Hi - I'm trying to establish TLS communication between Kibana and ES clusters so that I could explore the Kibana alerting for anomaly detection in ML (since this is a pre-requisite for Kibana alerts).
Existing setup:
ESv7.13 on RHEL
Two ES clusters in non-prod - say, cluster A & B
All self signed certs generated from one of the nodes in Cluster A
One instance of Kibana (taslk to cluster A) for all developers - utilizing cross cluster indices
So far, tested the below on one of the nodes in cluster B:
- Generated self signed certs (elasticsearch-cert-util http) that created elasticsearch-ca.pem and http.p12
- Updated elasticsearch.yml with the below and added pwds to keystore/truststore:
xpack.security.http.ssl.enabled: true
xpack.security.http.ssl.keystore.path: /path_to_cert/http.p12
- ES node restart worked fine
- Updated metricbeat output to reflect ssl params - it works fine
ssl:
certificate_authorities: ["<path_to_cer>/elasticsearch-ca.pem"]

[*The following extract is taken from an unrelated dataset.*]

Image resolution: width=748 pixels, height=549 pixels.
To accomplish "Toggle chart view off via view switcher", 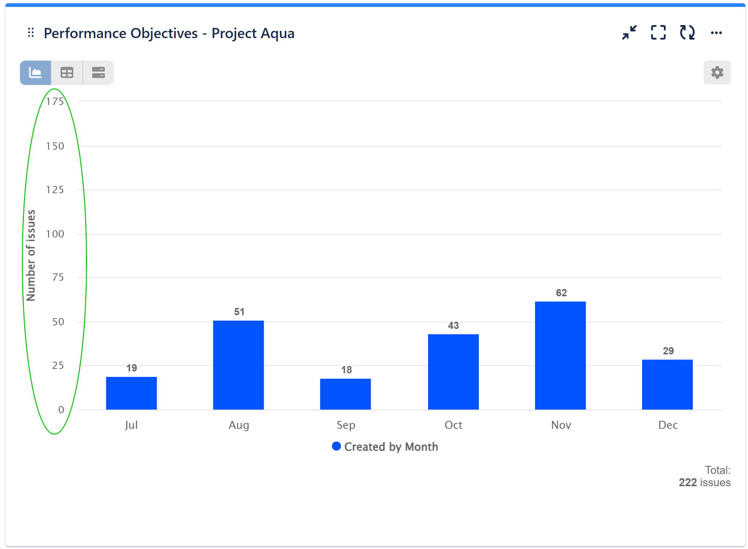I will [35, 72].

verification_mode: "certificate"
- Updated logstash config to reflect ssl params - it works fine.
#ssl entries
ssl => true
cacert => "path_to_cer/elasticsearch-ca.pem"
ssl_certificate_verification => true
- Updates to Kibana - yet to be tested as I believe this can be done only after all nodes are updated?
Before I roll it out to rest of the nodes, and potentially running into any unforeseen issues - I would like to clarify a few things:
-
Can I enable tls for client communication on cluster B, independent of cluster A? Or should they both be updated at the same time for cross cluster indices to show up data from both clusters?
-
Any other way of testing this (apart from the one node testing on cluster B that I did) as these are heavily used by developers and I am trying to avoid any downtime.
Appreciate any help in this regard.
Thanks!